■ Listed entries:
- - -

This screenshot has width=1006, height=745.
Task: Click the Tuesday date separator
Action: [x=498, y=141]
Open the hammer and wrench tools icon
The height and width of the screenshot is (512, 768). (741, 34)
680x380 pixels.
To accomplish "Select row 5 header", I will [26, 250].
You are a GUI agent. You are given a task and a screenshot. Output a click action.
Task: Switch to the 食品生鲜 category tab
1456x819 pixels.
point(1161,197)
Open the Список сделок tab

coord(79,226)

- - -

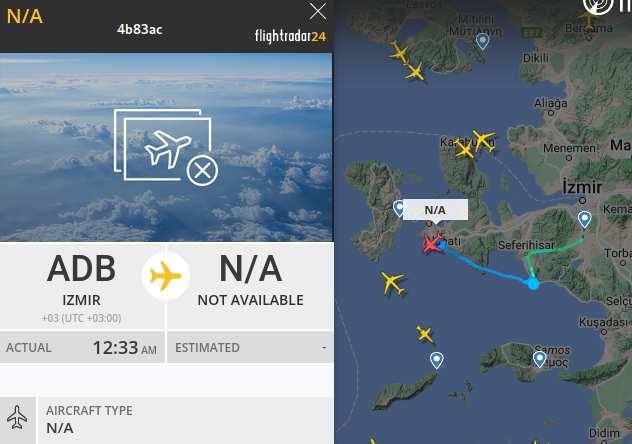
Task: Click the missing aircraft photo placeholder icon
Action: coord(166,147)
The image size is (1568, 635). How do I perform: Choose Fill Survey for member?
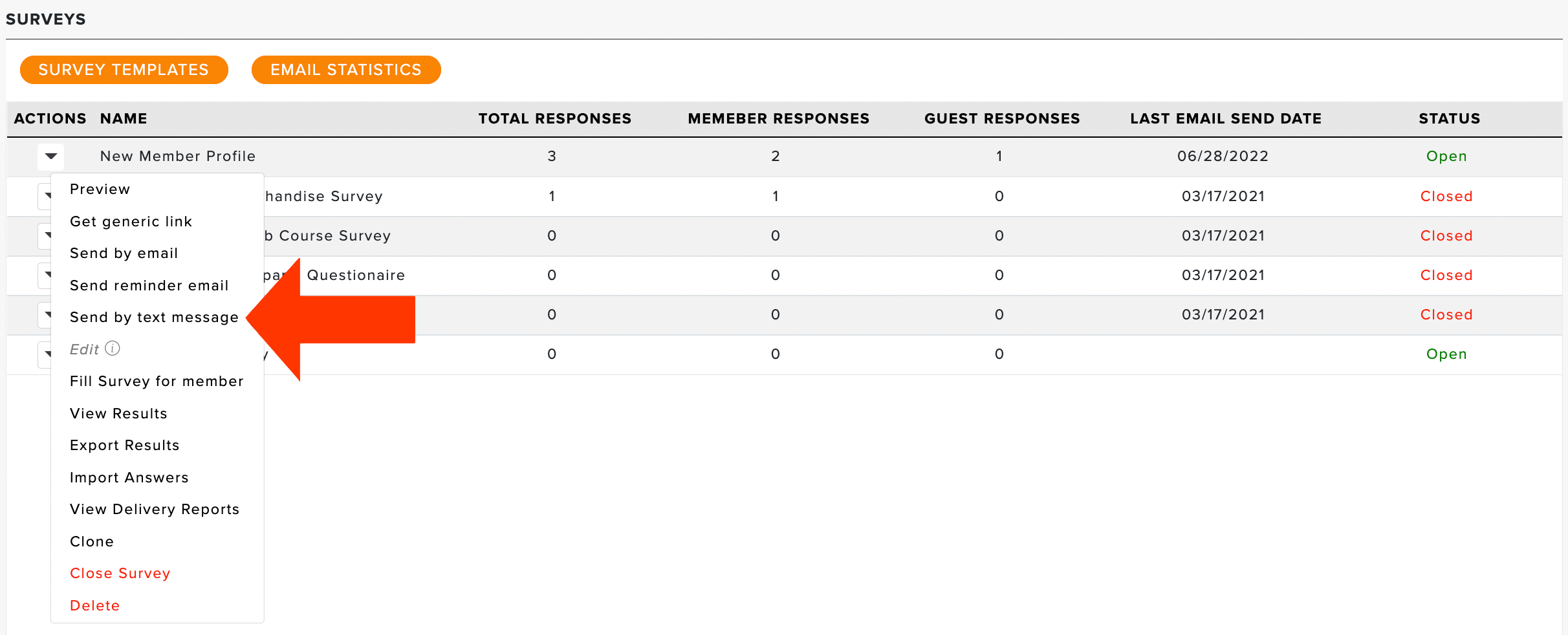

- - -

■ Task to complete: Taking the entries above, write out exactly the lines starting with the line containing "Open the hammer and wrench tools icon" and going on through the line containing "You are a GUI", both included, and nothing else.

■ Solution for this problem:
Open the hammer and wrench tools icon
The height and width of the screenshot is (512, 768). (741, 34)
680x380 pixels.
To accomplish "Select row 5 header", I will [26, 250].
You are a GUI agent. You are given a task and a screenshot. Output a click action.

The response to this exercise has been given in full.